Does anyone have an archive of that somewhere? I remember it had an interesting font where all the vowels were underlined.

CSS Zen garden vs myspace (0)

Anonymous Coward | about a year ago | (#43660593)

The only thing that ever peeked my interest in truely comphrehending CSS more than garden of zen was myspace meat market.

Both incredibly useful and incredibly scary...

Re:CSS Zen garden vs myspace (0)

Anonymous Coward | about a year ago | (#43661777)

piqued.

CSS hype (4, Interesting)

Animats (122034) | about a year ago | (#43662203)

CSS has its uses, but the approach to layout is awful. The "float/clear" model is fundamentally one-dimensional. Tables are 2D grids. Most layout systems, like Qt, have some kind of 2D grid formatting system. With float/clear, just getting a few columns to work right is tough.

In practice, many sites went back to tables for layout.

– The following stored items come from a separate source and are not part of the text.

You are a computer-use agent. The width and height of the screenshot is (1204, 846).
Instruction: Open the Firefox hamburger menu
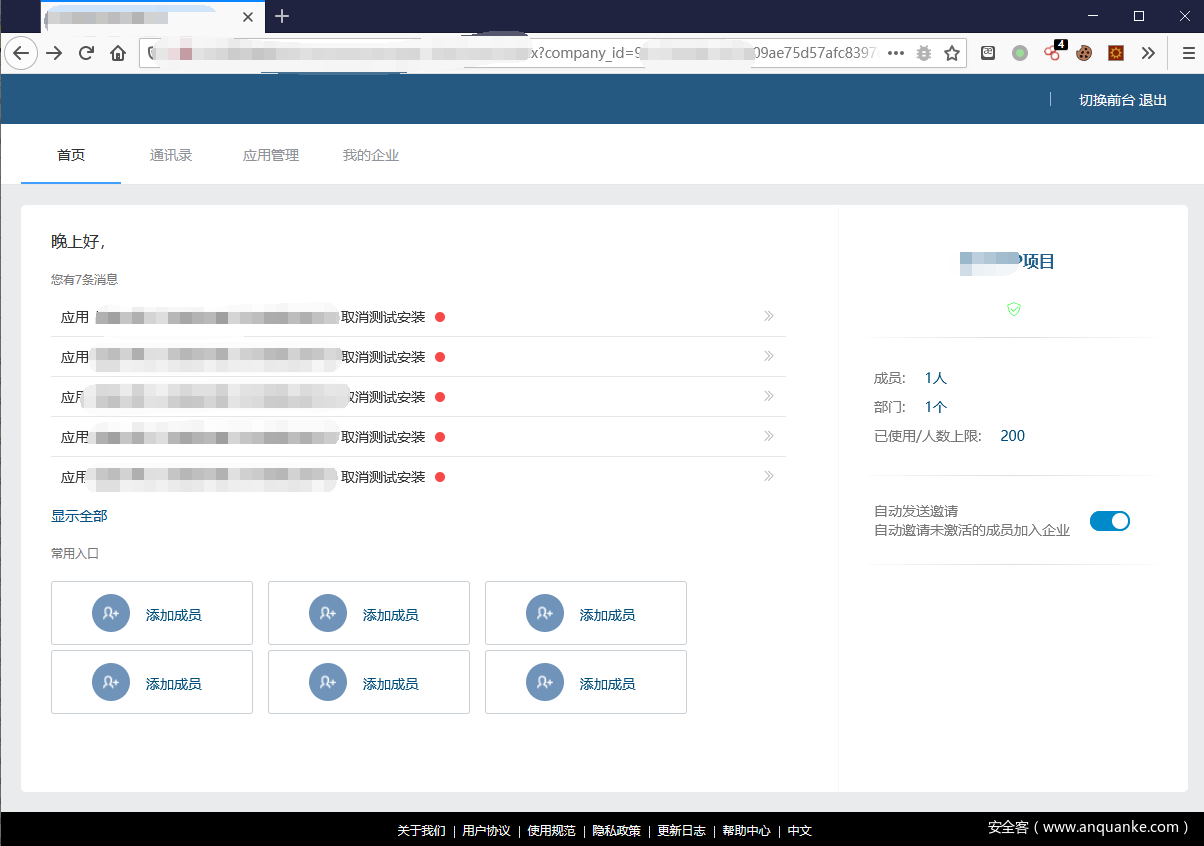pyautogui.click(x=1188, y=53)
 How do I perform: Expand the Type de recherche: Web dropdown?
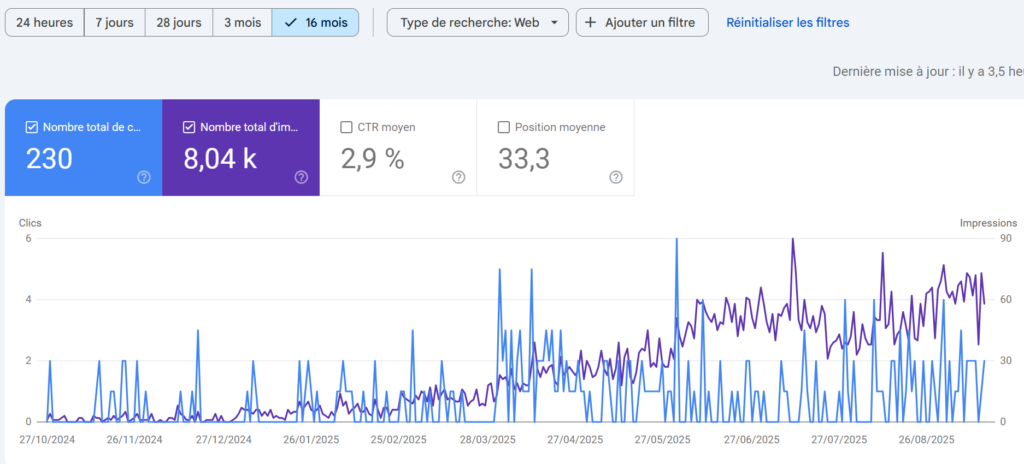(x=477, y=22)
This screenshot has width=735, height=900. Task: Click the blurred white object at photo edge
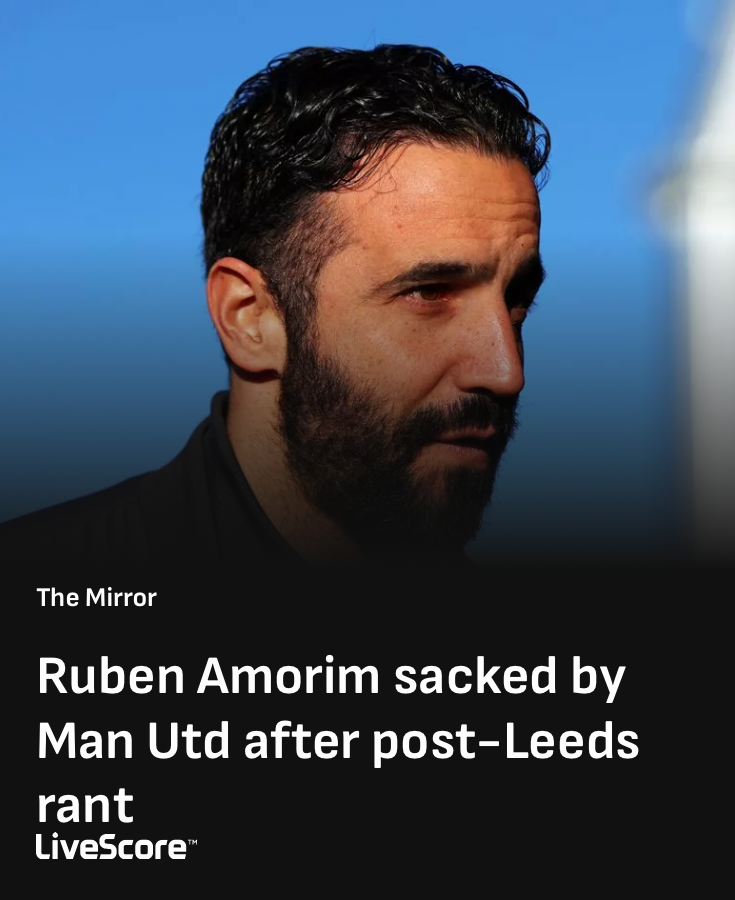point(706,230)
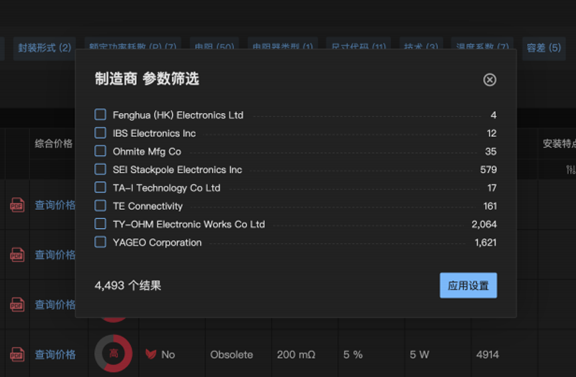Check the IBS Electronics Inc option
The width and height of the screenshot is (576, 377).
coord(100,133)
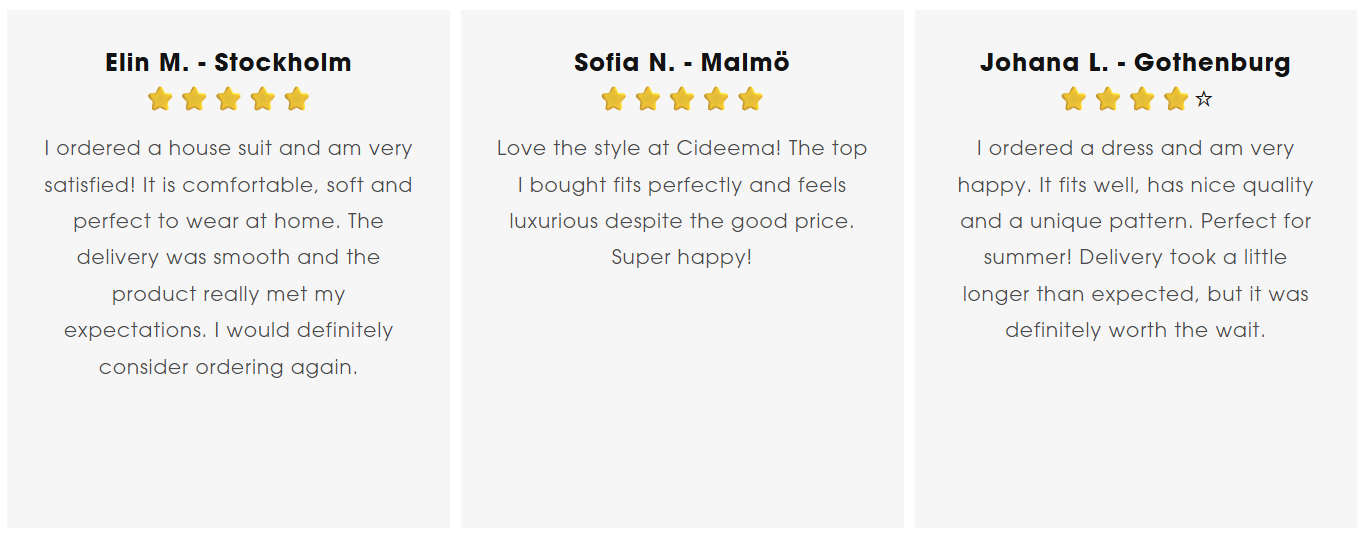Click the third star in Sofia N.'s rating
The width and height of the screenshot is (1363, 537).
tap(682, 99)
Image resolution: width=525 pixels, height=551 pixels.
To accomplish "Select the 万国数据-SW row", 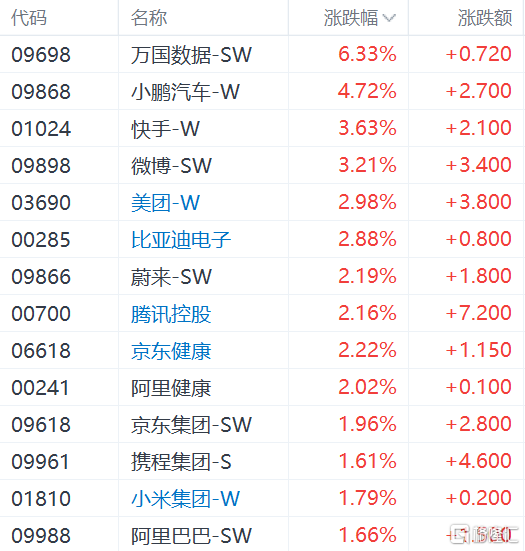I will (x=262, y=54).
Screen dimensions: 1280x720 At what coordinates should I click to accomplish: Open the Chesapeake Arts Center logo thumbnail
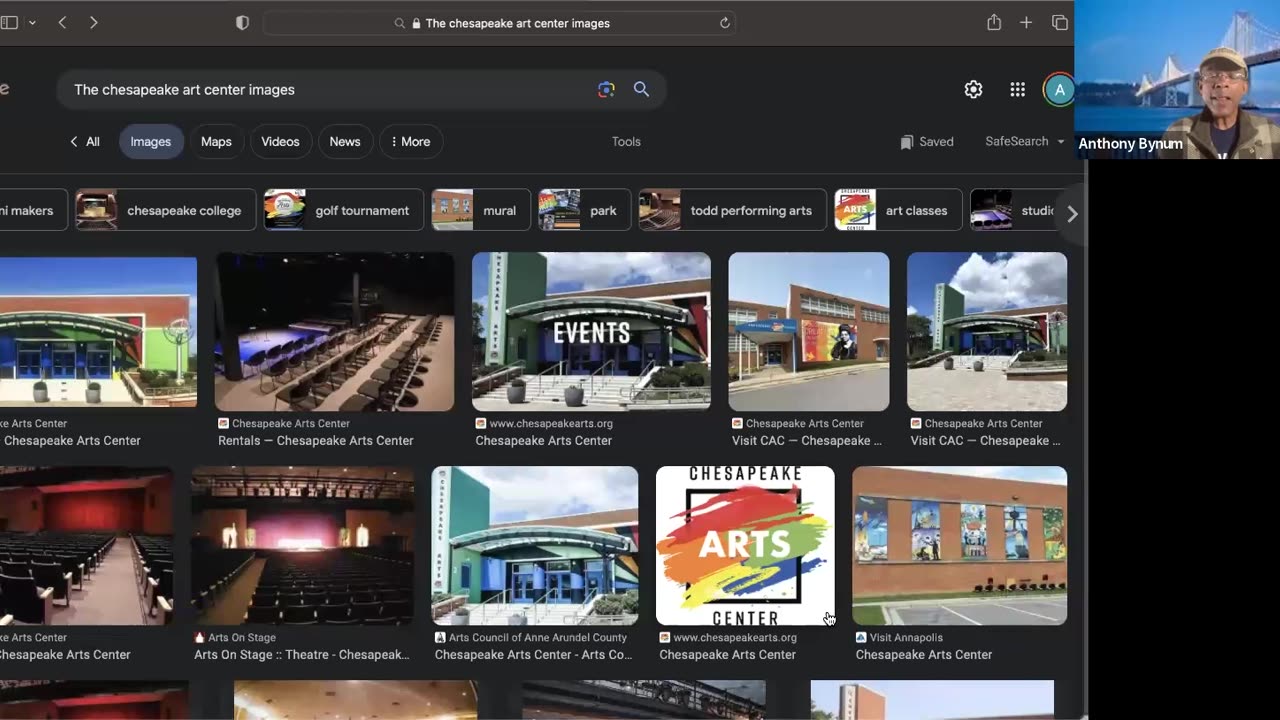(x=745, y=546)
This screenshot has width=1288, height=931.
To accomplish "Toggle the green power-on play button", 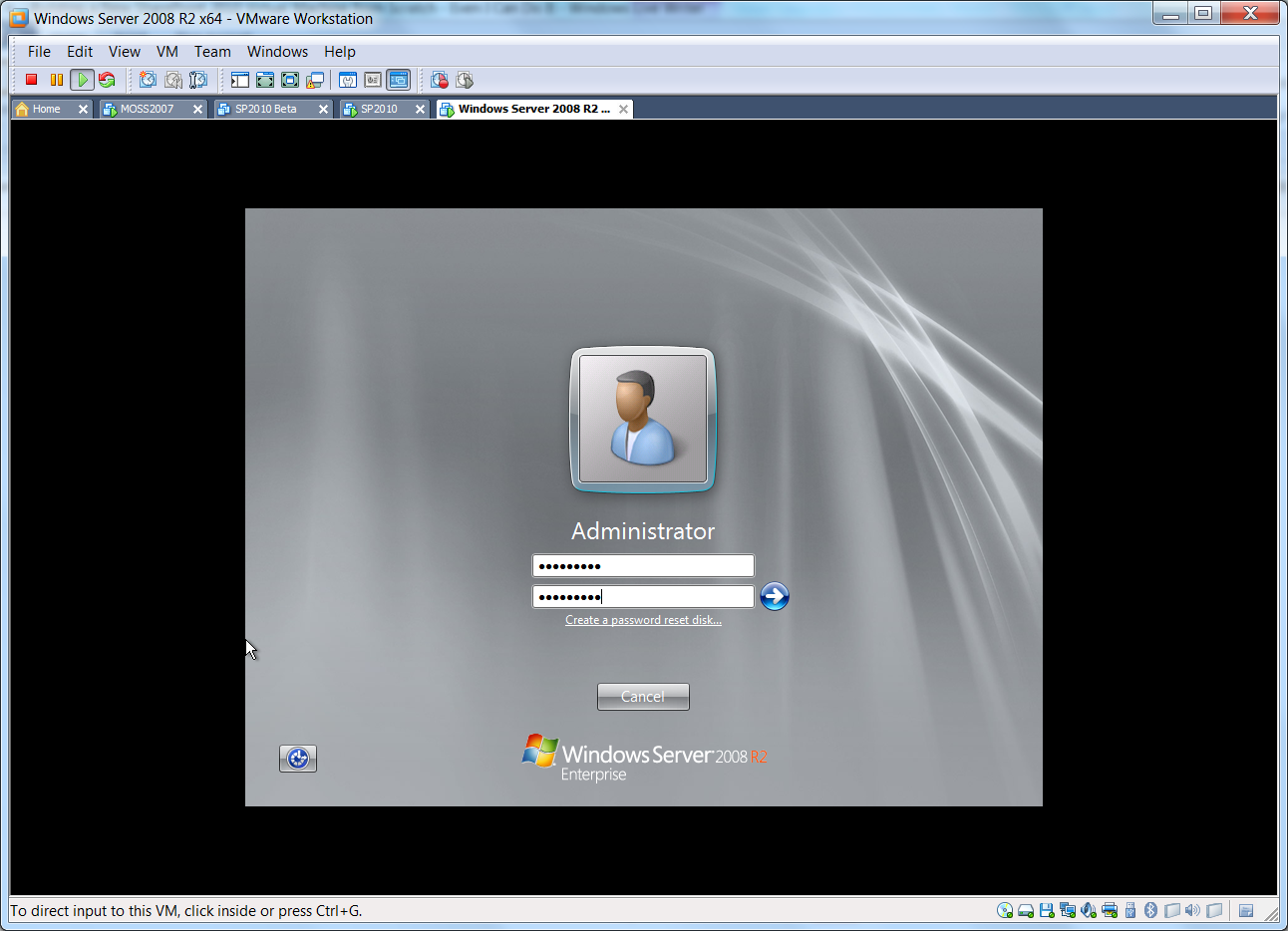I will [x=82, y=80].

Facebook uses tables. Google uses tables. Amazon uses tables. eBay uses tables. Even Slashdot uses tables. Pure float/clear layout is seen mostly in HTML generated by content-management systems, like Wordpress.

CSS certainly didn't make web pages shorter. The claimed "abstraction benefit" never materialized. Some content management systems generate a separate page of CSS for each HTML page. Others just keep generating the same verbose junk over and over again. There are rather routine web pages with 4000 lines of HTML/CSS.

Re:CSS hype (4, Interesting)

Anonymous Coward | about a year ago | (#43662847)

Erm..

With float/clear, just getting a few columns to work right is tough.

Tada. [960.gs] Problem solved.

Pure float/clear layout is seen mostly in HTML generated by content-management systems.

I could almost believe you were trying to be funny or deliberately inciteful with this statement, if the rest of your comment wasn't so ridiculous.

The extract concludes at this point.